While it is an acceptable kitchen design that would work in many spaces,
There is so much more potential with this design!
Here are some areas that could use some help:
- The dark stained cabinetry throughout provides no contrast in the room making the kitchen feel a bit flat
- The peninsula chops the kitchen in half and places diners in the middle of the work area
- There is no trim in the room other than the baseboard making the room seem unfinished
- The high ceiling is ignored in this design
- Blank wall space at both ends of the kitchen are opportunities for more storage
This Kitchen could be dramatically upgraded through the creative use of mouldings!
The Upgraded Kitchen
It’s amazing what a bit of moulding and trim can accomplish!
To begin with, the ceiling treatment defines the kitchen space.
Many designers refer to the ceiling as the 5th wall, making it a prime space to do something special in a kitchen, since the walls are dominated by cabinets and appliances.
By incorporating false beams, bead board and crown moulding the original flat ceiling is transformed.
This coffered ceiling was developed by placing light weight hollow beams in a square grid pattern.
Bead board paneling was then placed inside each square.
Calculate your coffers based on the panel sizes of the bead board you plan to use. Most bead board panels are available in 4′ x 4′ or 4′ by 8′ sheets. Specifying your squares smaller than these sizes eliminates seams and gives a more custom look to your design.
Once the bead board was installed, crown moulding was run around the inside of each square to cover the joint of where the bead board met the beams and to add dimension to the ceiling treatment.
Painting the ceiling treatment white keeps it feeling light in this 9′ high room where as dark beams would have overwhelmed the space.
To the left of the windows an area was designed to house everything needed for an on-trend coffee bar.
A basic open shelf with sides that go down to the counter was built, and all exposed areas were stained to match the cabinetry.
Bead board material left over from the ceiling treatment was placed in the backsplash area.
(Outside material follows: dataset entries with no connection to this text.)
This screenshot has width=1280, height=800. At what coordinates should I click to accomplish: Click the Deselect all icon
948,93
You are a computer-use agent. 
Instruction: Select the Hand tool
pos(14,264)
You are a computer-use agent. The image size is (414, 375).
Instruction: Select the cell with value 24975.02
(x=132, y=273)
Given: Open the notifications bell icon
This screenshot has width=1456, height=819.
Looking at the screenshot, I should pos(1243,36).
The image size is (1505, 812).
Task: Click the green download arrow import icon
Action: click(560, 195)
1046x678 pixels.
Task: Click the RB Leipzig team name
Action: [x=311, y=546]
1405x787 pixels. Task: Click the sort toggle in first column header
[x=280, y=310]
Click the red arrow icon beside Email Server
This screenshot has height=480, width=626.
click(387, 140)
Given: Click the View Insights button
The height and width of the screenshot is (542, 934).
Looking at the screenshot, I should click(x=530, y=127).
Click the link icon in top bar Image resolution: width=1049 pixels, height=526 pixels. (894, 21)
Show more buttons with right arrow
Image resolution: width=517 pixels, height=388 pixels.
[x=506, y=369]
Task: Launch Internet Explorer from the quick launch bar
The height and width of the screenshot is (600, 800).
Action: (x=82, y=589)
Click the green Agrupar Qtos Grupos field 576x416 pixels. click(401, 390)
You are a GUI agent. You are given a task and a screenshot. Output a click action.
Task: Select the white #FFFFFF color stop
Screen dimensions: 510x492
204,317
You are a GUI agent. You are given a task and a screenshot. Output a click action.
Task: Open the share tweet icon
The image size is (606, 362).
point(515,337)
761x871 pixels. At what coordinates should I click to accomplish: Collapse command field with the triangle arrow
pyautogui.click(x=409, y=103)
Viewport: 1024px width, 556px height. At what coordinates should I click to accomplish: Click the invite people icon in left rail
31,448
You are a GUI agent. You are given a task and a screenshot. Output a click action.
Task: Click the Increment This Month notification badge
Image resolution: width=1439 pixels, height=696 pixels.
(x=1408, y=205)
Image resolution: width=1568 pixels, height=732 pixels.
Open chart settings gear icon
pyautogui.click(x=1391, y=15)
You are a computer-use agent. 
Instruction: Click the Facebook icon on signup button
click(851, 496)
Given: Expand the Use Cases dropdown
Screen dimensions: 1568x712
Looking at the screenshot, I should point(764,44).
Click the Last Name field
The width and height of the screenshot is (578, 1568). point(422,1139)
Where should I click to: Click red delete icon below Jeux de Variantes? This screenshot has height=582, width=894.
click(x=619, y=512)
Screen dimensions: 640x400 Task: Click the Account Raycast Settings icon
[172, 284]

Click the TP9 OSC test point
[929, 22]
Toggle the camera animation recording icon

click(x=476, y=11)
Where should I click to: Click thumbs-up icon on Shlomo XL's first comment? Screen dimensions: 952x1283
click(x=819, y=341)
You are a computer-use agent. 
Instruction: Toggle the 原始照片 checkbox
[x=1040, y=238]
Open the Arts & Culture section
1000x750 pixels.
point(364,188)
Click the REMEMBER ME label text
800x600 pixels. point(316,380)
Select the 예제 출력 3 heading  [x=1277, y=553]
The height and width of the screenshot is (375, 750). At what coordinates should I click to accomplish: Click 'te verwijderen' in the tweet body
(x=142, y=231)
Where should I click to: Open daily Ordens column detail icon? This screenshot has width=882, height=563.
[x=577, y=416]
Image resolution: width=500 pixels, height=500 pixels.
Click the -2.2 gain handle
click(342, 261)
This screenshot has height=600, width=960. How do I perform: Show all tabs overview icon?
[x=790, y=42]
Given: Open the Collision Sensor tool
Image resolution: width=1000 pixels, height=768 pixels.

Repeat an element in your design to bring rhythm (a Principle of Design) to your room. In this case, bead board paneling is featured in the ceiling treatment, the backsplash area and on the back wall of the mudroom cabinet.
The shelving unit was them trimmed out in solid wood, contemporary chair rail, including the front of the shelves. The whole unit was then stained to match the original cabinetry.
This basic open shelf became a stylish on-trend coffee bar and the perfect addition to that end of the kitchen.
With an island being the most asked for element in a kitchen by homeowners, it was decided to replace the peninsula with a large kitchen island.
The island produced better flow in the space and offered an opportunity to add some contrast to the color scheme.
The island was built from two large white open shelving units.
A dining bar was constructed off the back of the shelving by using two square posts and strapping to support the countertop.
The entire island structure was then trimmed out in mouldings.
The sides of the island were trimmed using casings mitered at the corners, and the same casing was used to detail the back.
A detailed baseboard forms a furniture kick around the perimeter of the island.
To add detail to the posts, panel moulding was added to all four sides and then finished off with the same baseboard forming a plinth at the floor.
This approach was a very cost-effective way to add a custom island to this stock kitchen.
The removal of the peninsula left a gap in the back wall run of base cabinetry so a rolling cart was designed to replace it.
The cart was constructed from 2x4s and plywood. A complimentary set of mouldings with simpler details was used to finish the cart.
These simpler mouldings worked well with the existing shaker styled cabinets, while painting the unit white echoed the new island.
The butcher block top offered a great surface for rolling out bread or chopping vegetables and the long towel bar allows the unit to be rolled around to where it is needed in the kitchen.
To finish off the back wall of this kitchen the windows were trimmed in a wood casing and stained to match the existing cabinets.
Between the two windows the same casing was used to construct a frame for a chalkboard. This element gives a bistro feel to the kitchen and is ideal for making grocery lists or displaying the evening menu.
The final element added to this stock kitchen was a custom mini mudroom cabinet.
With the family traffic arriving into the home from a door off the kitchen, this was an ideal addition to the space.
To construct it, two open shelves were installed against the wall. The upper one as a single wide space and the lower one with a divider.
The open shelves were trimmed with the same casing material as the coffee bar cabinet for continuity in the design.
To protect the back wall, a sheet of bead board was placed between the two shelving units and painted white. The bead board was then encased with stained casing material to finish off the unit.
5 double hooks hung at different heights provide hanging space for the whole family.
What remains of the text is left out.